Por qué obedecemos

El término "obedecer" describe la actitud con la cual respondemos a requerimientos de parte de alguien que tiene el poder para ofrecernos o negarnos beneficios o para imponernos castigos, es decir, para imponer su voluntad sobre nosotros. En ese sentido, la obediencia es absolutamente distinta de la acción libre y voluntaria: cuando una persona en la calle nos pide direcciones, y se las damos, no le estamos "obedeciendo". Podríamos negarnos a dárselas, y la persona podría molestarse por ello, pero habremos cometido un acto de descortesía o de poca amabilidad, no de "desobediencia".

La obediencia puede a su vez ser voluntaria, o no. La voluntaria es aquella que brindamos convencidos de que hacerlo nos traerá beneficios: por ejemplo, cuando obedecemos al semáforo en rojo. Al contrario, la no voluntaria es aquella que brindamos no obstante el convencimiento de que al obedecer vamos a sufrir algún costo, pero pensando que éste será excedido por el beneficio de obedecer: por ejemplo, cuando entregamos la billetera a un asaltante.

¿Por qué obedecemos? La respuesta evidente es que lo hacemos por simple miedo a las consecuencias de no hacerlo. En el caso de la obediencia voluntaria, miedo a chocarnos si no paramos en el semáforo en rojo. En el caso de la obediencia involuntaria, miedo al golpe del asaltante. En cualquiera de los dos casos, nos hace obedientes la conciencia de potenciales consecuencias negativas.

¿A eso se reduce la vida? ¿A la obediencia por miedo? ¿Es el miedo el único motivante legítimo al que pueden y deben recurrir las figuras de autoridad para lograr comportamientos socialmente deseables? Quienes valoramos la libertad decimos que no. Concebimos un mundo en el cual la imposición por miedo de unos sobre otros, o de reglas y normas sobre todos nosotros, no tiene por qué constituir el límite de la experiencia humana. Vemos cuánto más valiosa resulta la vida cuando damos direcciones en la calle a una persona desconocida, no porque pueda hacernos algún daño si no lo hacemos, sino porque nos nace libremente, y nos complace, ser amables.

No desconozco la necesidad de reglas y normas.
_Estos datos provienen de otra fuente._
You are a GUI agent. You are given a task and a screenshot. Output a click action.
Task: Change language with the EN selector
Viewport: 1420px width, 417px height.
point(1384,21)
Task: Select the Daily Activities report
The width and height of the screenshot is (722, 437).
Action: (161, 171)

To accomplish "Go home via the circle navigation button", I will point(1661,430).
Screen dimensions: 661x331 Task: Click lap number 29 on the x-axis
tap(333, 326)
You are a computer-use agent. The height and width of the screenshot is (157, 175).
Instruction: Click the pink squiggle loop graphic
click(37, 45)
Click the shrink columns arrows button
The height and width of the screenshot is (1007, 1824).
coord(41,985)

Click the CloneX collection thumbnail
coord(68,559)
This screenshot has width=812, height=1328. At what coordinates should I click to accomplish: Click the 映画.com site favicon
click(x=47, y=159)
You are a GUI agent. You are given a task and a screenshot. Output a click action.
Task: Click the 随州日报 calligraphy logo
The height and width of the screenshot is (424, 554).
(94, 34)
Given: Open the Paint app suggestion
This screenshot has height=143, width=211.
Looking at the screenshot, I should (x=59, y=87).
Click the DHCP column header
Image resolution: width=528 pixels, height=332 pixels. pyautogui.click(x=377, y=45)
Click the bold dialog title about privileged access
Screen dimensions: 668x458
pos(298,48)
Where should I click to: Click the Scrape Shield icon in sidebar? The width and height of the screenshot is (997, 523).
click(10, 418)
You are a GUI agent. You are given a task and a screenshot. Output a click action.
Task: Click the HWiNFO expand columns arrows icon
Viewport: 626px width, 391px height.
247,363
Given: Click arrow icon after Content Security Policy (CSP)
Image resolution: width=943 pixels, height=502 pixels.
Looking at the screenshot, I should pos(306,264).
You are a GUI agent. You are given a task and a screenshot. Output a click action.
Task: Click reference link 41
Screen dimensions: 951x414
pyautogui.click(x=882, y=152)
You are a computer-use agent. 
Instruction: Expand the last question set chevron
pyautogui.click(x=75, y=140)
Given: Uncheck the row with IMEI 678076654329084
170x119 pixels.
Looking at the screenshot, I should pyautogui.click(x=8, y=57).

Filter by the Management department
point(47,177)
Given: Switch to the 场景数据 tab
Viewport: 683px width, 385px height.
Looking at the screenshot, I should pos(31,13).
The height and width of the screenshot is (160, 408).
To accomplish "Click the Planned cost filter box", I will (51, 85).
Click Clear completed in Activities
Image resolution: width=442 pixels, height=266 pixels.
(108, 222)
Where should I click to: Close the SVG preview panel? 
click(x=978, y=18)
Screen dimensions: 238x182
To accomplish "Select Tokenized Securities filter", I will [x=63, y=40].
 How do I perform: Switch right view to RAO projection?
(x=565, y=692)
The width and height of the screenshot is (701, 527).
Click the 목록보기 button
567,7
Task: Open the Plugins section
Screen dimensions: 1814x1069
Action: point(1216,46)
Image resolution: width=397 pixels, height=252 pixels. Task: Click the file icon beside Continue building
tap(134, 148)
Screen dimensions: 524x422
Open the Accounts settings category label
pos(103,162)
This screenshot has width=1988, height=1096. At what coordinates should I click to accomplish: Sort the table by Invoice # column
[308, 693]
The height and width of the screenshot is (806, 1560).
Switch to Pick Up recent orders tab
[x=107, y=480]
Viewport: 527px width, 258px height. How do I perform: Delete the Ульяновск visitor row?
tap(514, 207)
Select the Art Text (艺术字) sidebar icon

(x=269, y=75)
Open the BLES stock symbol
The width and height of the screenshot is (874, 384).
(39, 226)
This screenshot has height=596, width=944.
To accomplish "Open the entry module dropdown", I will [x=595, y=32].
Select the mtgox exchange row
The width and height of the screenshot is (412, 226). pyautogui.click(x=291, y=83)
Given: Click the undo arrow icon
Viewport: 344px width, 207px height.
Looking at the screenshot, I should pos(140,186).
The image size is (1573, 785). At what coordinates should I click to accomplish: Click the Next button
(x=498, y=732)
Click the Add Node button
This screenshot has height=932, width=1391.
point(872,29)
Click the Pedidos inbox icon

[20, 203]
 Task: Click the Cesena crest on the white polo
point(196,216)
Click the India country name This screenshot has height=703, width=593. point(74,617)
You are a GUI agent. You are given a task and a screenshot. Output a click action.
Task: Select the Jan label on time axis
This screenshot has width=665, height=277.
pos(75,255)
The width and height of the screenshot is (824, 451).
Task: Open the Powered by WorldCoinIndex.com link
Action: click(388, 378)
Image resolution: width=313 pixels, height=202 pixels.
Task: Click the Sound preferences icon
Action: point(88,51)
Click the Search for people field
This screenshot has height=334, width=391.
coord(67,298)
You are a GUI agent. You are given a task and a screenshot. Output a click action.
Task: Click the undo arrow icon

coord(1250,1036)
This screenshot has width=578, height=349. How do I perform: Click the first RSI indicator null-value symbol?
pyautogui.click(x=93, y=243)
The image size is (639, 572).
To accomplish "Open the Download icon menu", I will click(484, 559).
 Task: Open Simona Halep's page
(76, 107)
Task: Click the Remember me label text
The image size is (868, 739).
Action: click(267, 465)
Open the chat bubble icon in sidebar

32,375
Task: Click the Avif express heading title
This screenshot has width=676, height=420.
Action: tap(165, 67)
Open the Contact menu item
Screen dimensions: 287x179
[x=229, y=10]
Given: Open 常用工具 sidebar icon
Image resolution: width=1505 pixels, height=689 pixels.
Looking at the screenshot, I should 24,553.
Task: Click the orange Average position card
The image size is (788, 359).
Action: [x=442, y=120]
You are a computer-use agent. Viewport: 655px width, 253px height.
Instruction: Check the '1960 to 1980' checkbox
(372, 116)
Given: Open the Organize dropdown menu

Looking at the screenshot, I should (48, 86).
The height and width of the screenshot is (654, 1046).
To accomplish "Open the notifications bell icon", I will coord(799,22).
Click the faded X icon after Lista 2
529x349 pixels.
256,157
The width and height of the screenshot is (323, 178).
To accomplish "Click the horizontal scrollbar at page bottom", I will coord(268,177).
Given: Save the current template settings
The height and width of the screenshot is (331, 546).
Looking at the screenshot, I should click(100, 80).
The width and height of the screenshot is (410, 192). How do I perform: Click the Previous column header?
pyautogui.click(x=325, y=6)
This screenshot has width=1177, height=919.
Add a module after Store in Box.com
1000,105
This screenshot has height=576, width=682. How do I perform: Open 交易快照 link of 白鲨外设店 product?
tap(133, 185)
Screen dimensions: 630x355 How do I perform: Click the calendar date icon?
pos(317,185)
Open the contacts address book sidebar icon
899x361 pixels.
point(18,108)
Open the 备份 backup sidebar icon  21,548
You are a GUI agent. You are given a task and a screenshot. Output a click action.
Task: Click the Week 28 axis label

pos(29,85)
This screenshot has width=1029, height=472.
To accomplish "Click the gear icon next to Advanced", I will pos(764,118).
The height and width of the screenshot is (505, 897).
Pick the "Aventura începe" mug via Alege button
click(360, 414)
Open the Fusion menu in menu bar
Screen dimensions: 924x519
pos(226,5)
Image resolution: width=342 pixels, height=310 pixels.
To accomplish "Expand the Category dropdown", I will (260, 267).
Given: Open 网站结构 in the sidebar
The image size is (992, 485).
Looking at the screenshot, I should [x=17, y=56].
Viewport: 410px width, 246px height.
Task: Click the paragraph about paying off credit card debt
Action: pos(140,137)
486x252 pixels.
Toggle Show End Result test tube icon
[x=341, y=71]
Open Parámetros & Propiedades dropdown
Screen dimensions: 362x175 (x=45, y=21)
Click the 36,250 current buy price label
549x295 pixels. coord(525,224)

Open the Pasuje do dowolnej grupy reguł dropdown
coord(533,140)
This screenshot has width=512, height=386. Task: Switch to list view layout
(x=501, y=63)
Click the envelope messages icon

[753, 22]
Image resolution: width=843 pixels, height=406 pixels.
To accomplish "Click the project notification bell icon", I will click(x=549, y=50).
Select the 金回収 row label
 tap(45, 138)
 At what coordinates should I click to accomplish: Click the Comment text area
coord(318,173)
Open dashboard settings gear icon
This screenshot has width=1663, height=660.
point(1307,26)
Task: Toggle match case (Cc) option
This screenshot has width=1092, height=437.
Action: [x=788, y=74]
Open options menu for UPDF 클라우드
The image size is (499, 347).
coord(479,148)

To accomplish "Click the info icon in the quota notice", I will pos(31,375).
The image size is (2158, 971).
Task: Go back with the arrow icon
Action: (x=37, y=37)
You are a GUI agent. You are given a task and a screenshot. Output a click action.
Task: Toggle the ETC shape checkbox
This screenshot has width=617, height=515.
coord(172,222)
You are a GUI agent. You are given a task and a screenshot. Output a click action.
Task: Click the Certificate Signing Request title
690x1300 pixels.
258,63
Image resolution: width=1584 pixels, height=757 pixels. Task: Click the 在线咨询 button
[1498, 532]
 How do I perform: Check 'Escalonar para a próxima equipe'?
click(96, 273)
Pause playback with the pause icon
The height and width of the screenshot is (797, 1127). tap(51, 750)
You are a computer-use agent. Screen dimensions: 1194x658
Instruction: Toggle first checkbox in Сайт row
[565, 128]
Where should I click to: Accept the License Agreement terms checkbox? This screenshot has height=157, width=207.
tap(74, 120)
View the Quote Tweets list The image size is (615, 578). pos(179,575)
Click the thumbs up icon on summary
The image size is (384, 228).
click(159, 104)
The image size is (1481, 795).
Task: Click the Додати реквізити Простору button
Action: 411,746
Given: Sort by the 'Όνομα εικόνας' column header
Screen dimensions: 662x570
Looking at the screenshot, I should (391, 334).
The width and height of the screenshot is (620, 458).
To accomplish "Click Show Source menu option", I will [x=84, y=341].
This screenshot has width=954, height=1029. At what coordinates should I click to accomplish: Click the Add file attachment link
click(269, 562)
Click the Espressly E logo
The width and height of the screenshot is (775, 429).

Como ha escrito Ronald Heifetz, "La vida social depende de la autoridad". Pero la vida social puede ser infinitamente más rica y satisfactoria si da cabida a la expresión libre -no por obediencia- de las ideas, sentimientos y actitudes de todos nosotros, dentro de límites impuestos no desde afuera, sino que nos imponemos nosotros mismos, libre y voluntariamente, por respeto.

Hay quienes nos dicen que pensar así es soñar en utopías irrealizables. Ellos seguirán buscando imponernos qué pensar y cómo hacer. No comprenden, talvez porque no la conocen, la simple belleza del amor, que es la manifestación más pura de aquello que sentimos libremente, y nunca por obediencia.